The NHS we are told today is spending £440m on painkillers. As we all know, whether we have a headache, backache, toothache or a trapped nerve, pain relief is a god-send. But when we can buy paracetamol at 20p a packet and lemsip at a couple of pounds, why on earth are doctors still prescribing these cheaply available over-the-counter medicines? In our Our health, our money, our say report a couple of years ago we estimated that it cost the NHS about £56 for someone to go to the doctor, get a prescription, go to the chemist and have it dispensed. In these times of scarce resources, this has to be a waste.
Meanwhile Wales are about to publish a White Paper which will set out a timetable for the introduction of presumed consent for organ donation. It will mean that unless you take the step of opting out, organ donation will be the norm if you die while your organs are still functioning well. This is a seismic change in approach. It changes donation to compulsion; it moves us from a position of trust to suspicion and supply will fuel demand for surgery from those who are aging, not necessarily ill. It also won’t solve the ethnic issue: many of those waiting for transplants are from BME communities and for a good tissue match they require an organ from someone with similar ethnicity, but there are religious taboos which mean no one from their community will donate.
Whilst suffering from organ failure when young is a tragedy, and we should be looking at all means to encourage donation, presumed consent assumes too much, doesn’t solve all issues and creates new problems.
With our UK ageing population joint pain is a common problem easily ameliorated by analgesia. There is good evidence of the “use it or lose it ” effect when it comes to joint function. The evidence shows that especially with Osteoarthritis, a little regular analgesia can reduce symptoms and rate of decline in function and subsequent immobility and increased care needs/costs.

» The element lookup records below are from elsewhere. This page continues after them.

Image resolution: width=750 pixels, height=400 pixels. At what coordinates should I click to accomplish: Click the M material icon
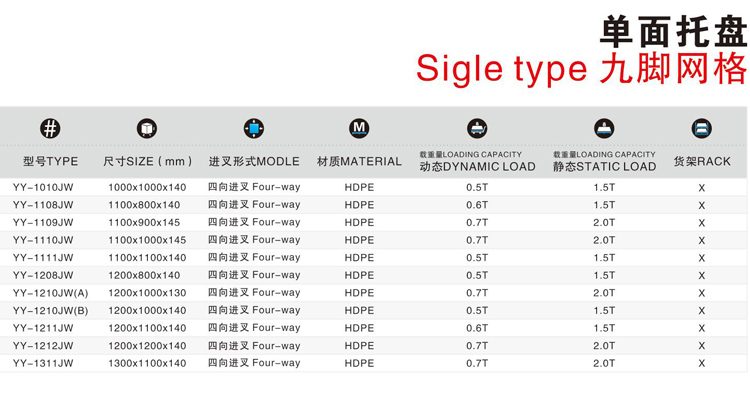pyautogui.click(x=359, y=128)
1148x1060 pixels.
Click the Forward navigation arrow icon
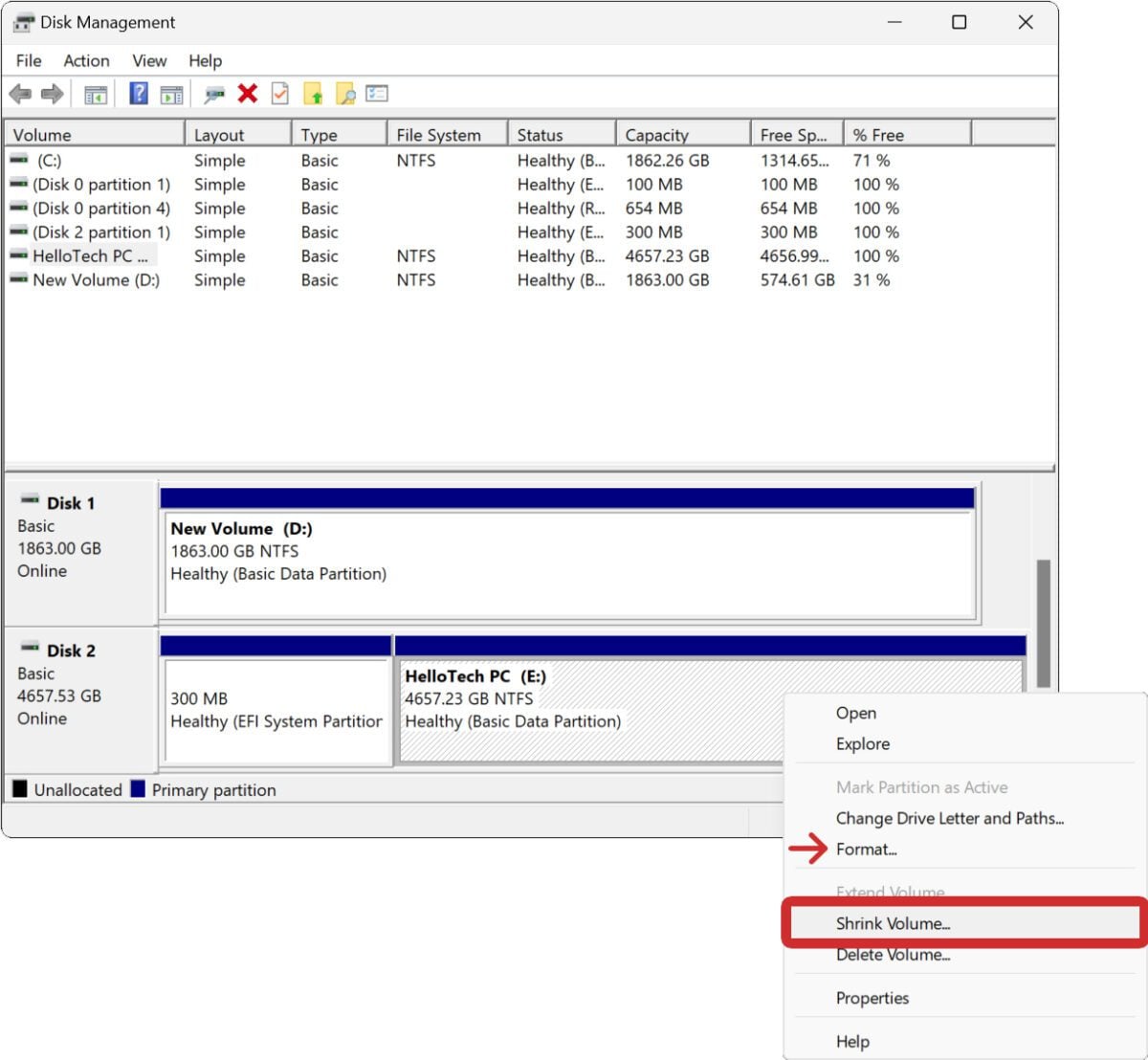point(51,93)
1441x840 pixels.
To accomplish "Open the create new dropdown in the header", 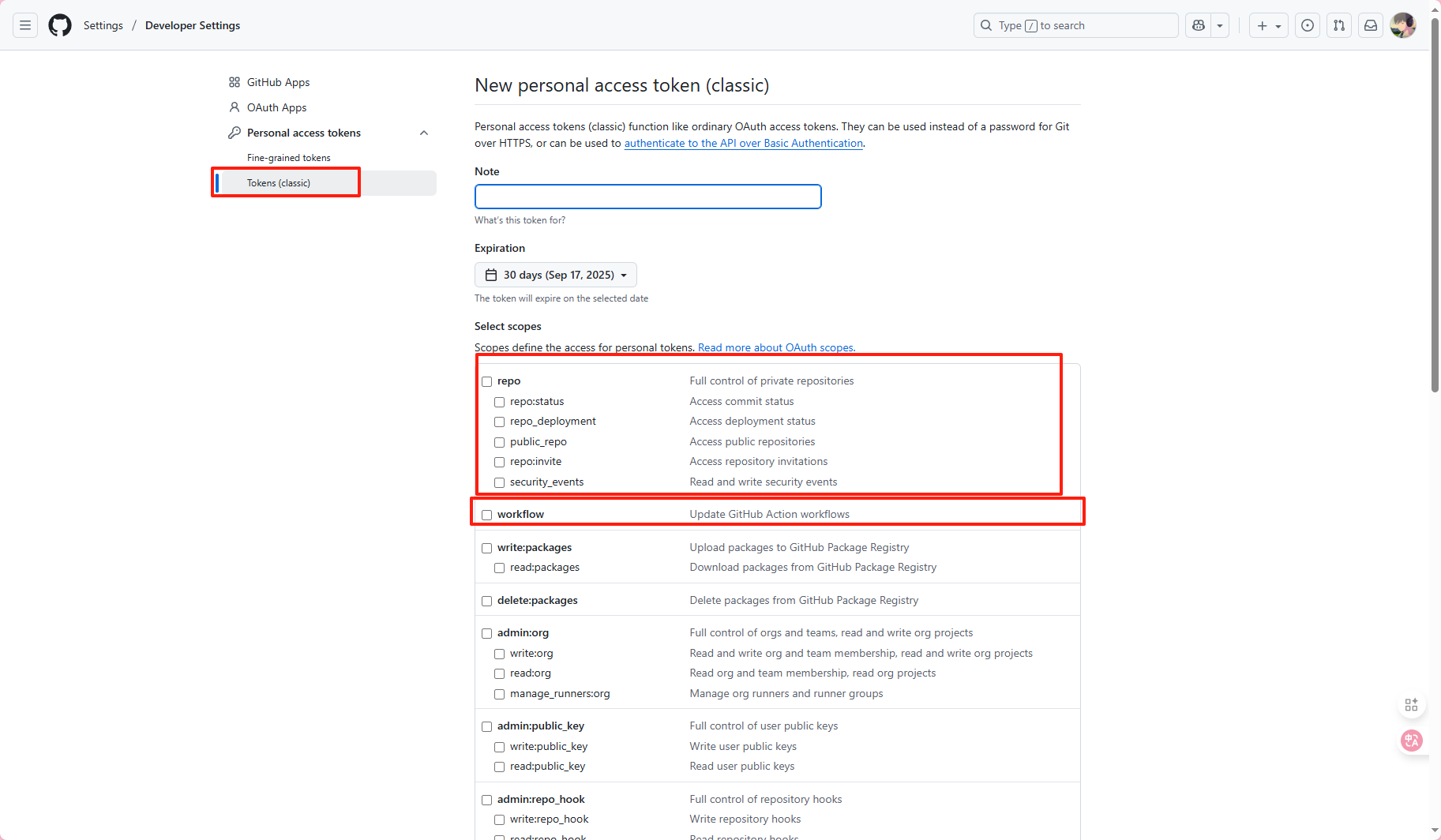I will click(1268, 24).
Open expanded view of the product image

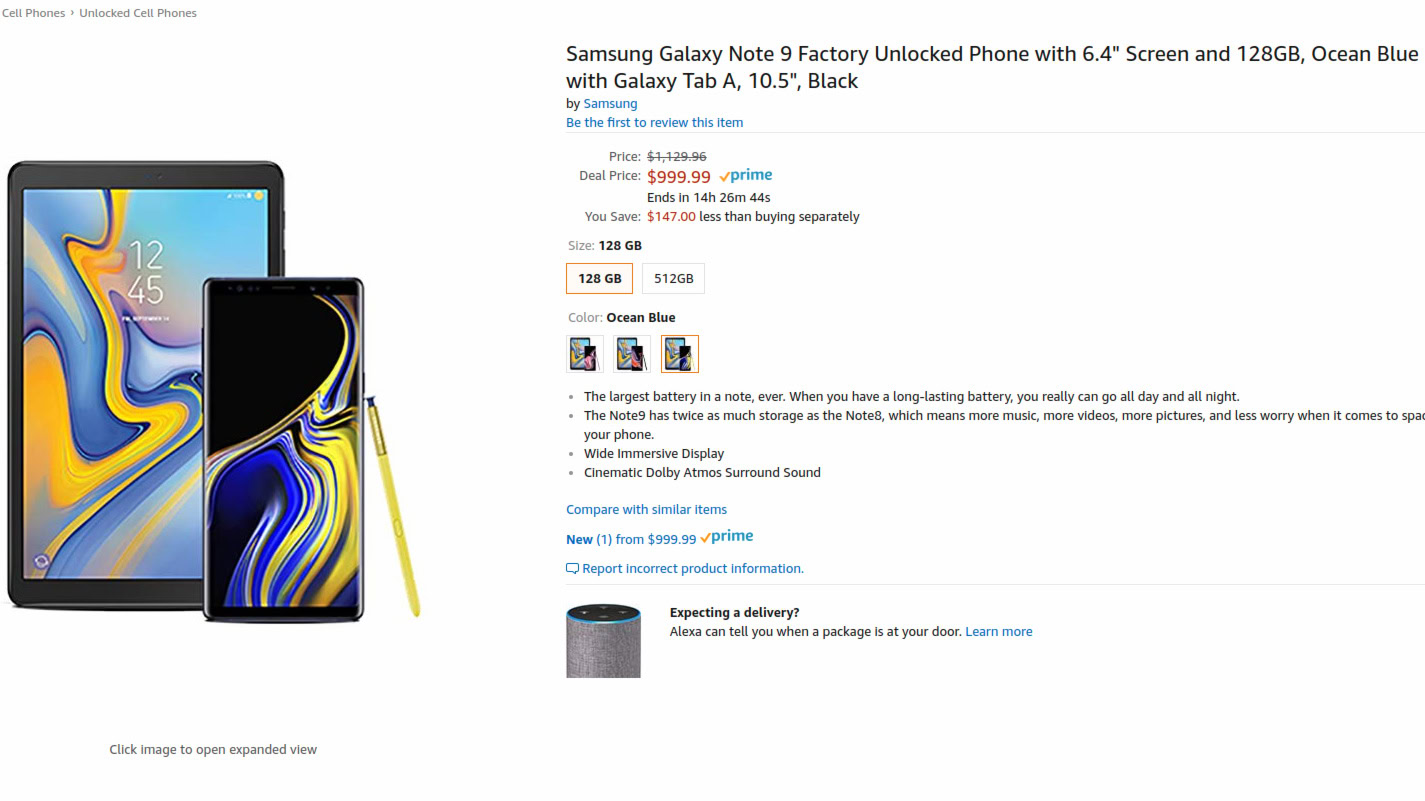(214, 390)
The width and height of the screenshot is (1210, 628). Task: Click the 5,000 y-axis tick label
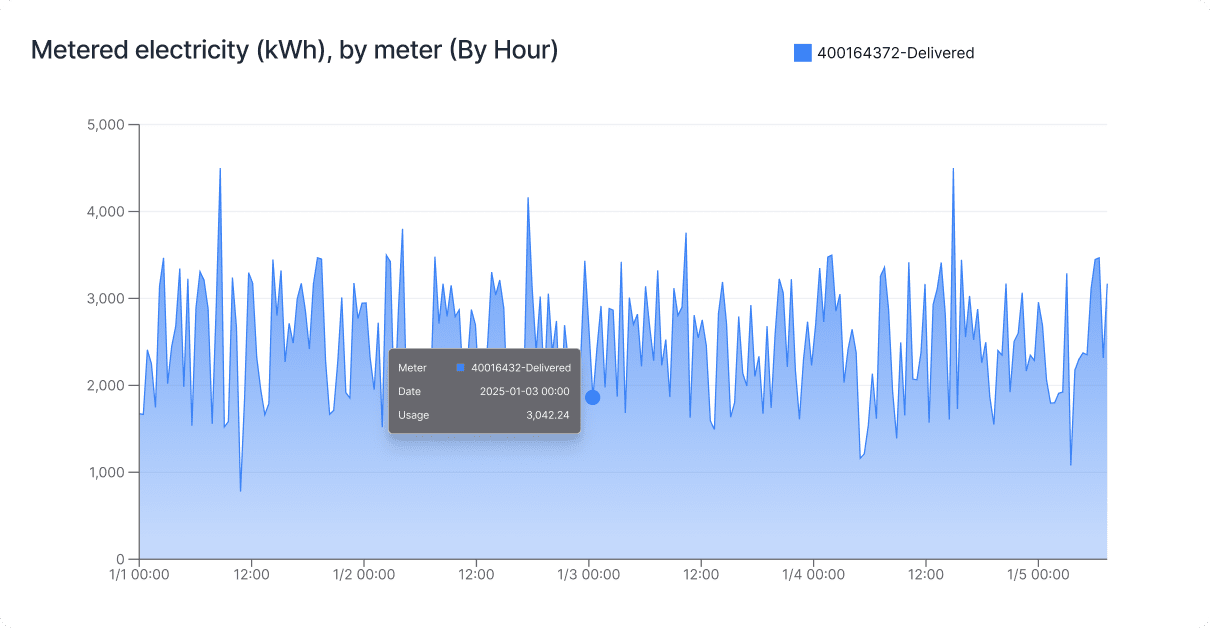105,125
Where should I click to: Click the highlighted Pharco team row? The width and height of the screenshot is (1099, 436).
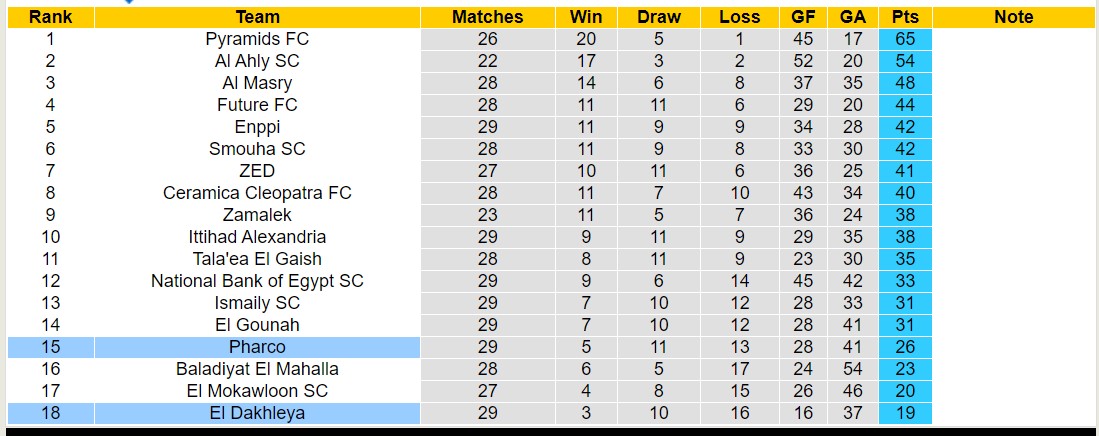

Many prescriptions for paracetamol and other analgesia are issued on repeat to this elderly group, who would be impeded from regular analgesia purchase at the local pharmacy by the law limiting the supply to a maximum of 24 tablets. If an elderly patient were taking maximum paracetamol at 8 / day: this would only last 3 days requiring them to visit the pharmacy at least twice a week to purchase their pain relief, often near the end of the supply and therefore maybe impeded in mobility due to the very pain we aim to treat.
The £56 estimate for this groups is probably overkill as all elderly patients require one annual appointment at which multiple tasks are completed, repeat prescribing of analgesia being one of these tasks.
I would debate the suggested point that this analgesia is a waste; as above I have set out a case for cost saving based on regular analgesia reducing the need for increased care and decreased function and quality of life for what is an increasing ageing population. Imagine the care costs and earlier referrals for hip replacement and concurrent morbidity associated if many elderly patients couldn’t get hold of their regular analgesia – more so in winter with increased risk of fall and fracture! Surely this is a penny pinching response to a much larger problem of high costs for medications which could be negotiated nationally as the NHS is no doubt one of the largest single purchasers in Europe and probably worldwide?
I suggest what is needed is a national bulk purchasing agreement for these medicines so that perhaps items such as paracetamol which do not interact with most medicines but have beneficial effects when taken safely, could be issued without prescription to any UK patient over 60 or with proven OA with their entitlement certificate and that such issues would be subject to a lower prescription issue charge from the pharmacist as they are easily procured and dispensed via the new protocol.
As a GP in regard to other analgesia requirements I often will take the line that patients will and do use what is readily available in the shops and have usually already tried paracetamol / ibuprofen or both before they attend for most common pains. It is still cheaper to them to buy these in short supply than to pay a prescription charge.
Other branded medications which are more expensive at the top of the analgesia ladder should be considered for cutting rather that the cheap and easily used ones at the bottom.
Why not look at the expensive non generic medicines such as oxycontin and oxynorm; supposedly better for palliative pain relief with fewer side effects; why are we not promoting commencing with good old morphine unless poorly tolerated?